● **Cosa fare**:
1: Nel brano sulla residenza fiscale, quale articolo del "Code général des impôts" stabilisce chi è considerato domiciliato fiscalmente in Francia?
2: Trascrivi dal brano sulla residenza fiscale la parte che inizia con "7 - Residenza" e prosegue fino a "interno e convenzionali.".
3: Prosegui il brano sulla residenza fiscale in Francia dal punto in cui si ferma.

● **Brano**:
7 - Residenza fiscale [fr]

La residenza fiscale non è in alcun modo opzionale ed è determinata sulla base di criteri di diritto interno e convenzionali.

  1. Trattandosi della Francia, in virtù dell’articolo 4 B del “Code général des impôts”, sono considerate come domiciliate fiscalmente in Francia:
    • a. le persone che dispongono in Francia del loro « foyer » o del luogo di soggiorno principale;
    • b. quelle che esercitano in Francia un’attività professionale, di lavoro dipendente oppure sotto altra forma a meno di giustificare che tale attività è esercitata a titolo accessorio;
    • c. quelle che hanno in Francia il centro dei lori interessi economici ;
    • d. sono anche considerati come domiciliati fiscalmente in Francia i dipendenti dello Stato che svolgono le loro mansioni o sono incaricati di missione in un paese estero e che non sono assoggettati in tale paese estero ad un’imposta personale sulla totalità dei loro redditi.

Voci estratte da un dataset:
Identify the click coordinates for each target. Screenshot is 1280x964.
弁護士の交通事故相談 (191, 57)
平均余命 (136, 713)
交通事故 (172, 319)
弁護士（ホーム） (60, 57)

● **Esiti dei compiti**:
1: L'articolo 4 B.

2:
7 - Residenza fiscale [fr]

La residenza fiscale non è in alcun modo opzionale ed è determinata sulla base di criteri di diritto interno e convenzionali.

3:
  2. Trattandosi dell’Italia, la residenza fiscale è determinata dall’articolo 2, comma 2 bis del TUIR (Testo Unico Imposte sul Reddito) che prevede che sono considerate residenti le persone fisiche che la maggior parte dell’anno d’imposta (183 giorni):
    • a. sono iscritte nelle anagrafi della popolazione residente;
    • b. oppure hanno nel territorio dello Stato:
      • - il domicilio
      • - o la residenza ai sensi del codice civile.

I criteri indicati sopra sono alternativi. Ciò significa che basta un solo criterio per essere considerato residente fiscale di uno Stato.

Nel caso in cui sulla base delle disposizioni di diritto interno francese e italiano dovesse essere considerato come un residente fiscale dei due Stati, bisognerà a questo punto applicare i criteri dell’[articolo 4 della convenzione fiscale italo-francese del 5 ottobre 1989: cfr 1 - Quali sono le convenzioni fiscali applicabili tra l’Italia e la Francia?.

Sulla base di quanto esposto sopra, il fatto di percepire redditi da uno Stato non significa che sia un residente fiscale del suddetto Stato. Inoltre, l’amministrazione finanziaria ha sempre la facoltà di rimettere in causa una residenza fiscale se ritiene che i criteri elencati sopra non siano rispettati.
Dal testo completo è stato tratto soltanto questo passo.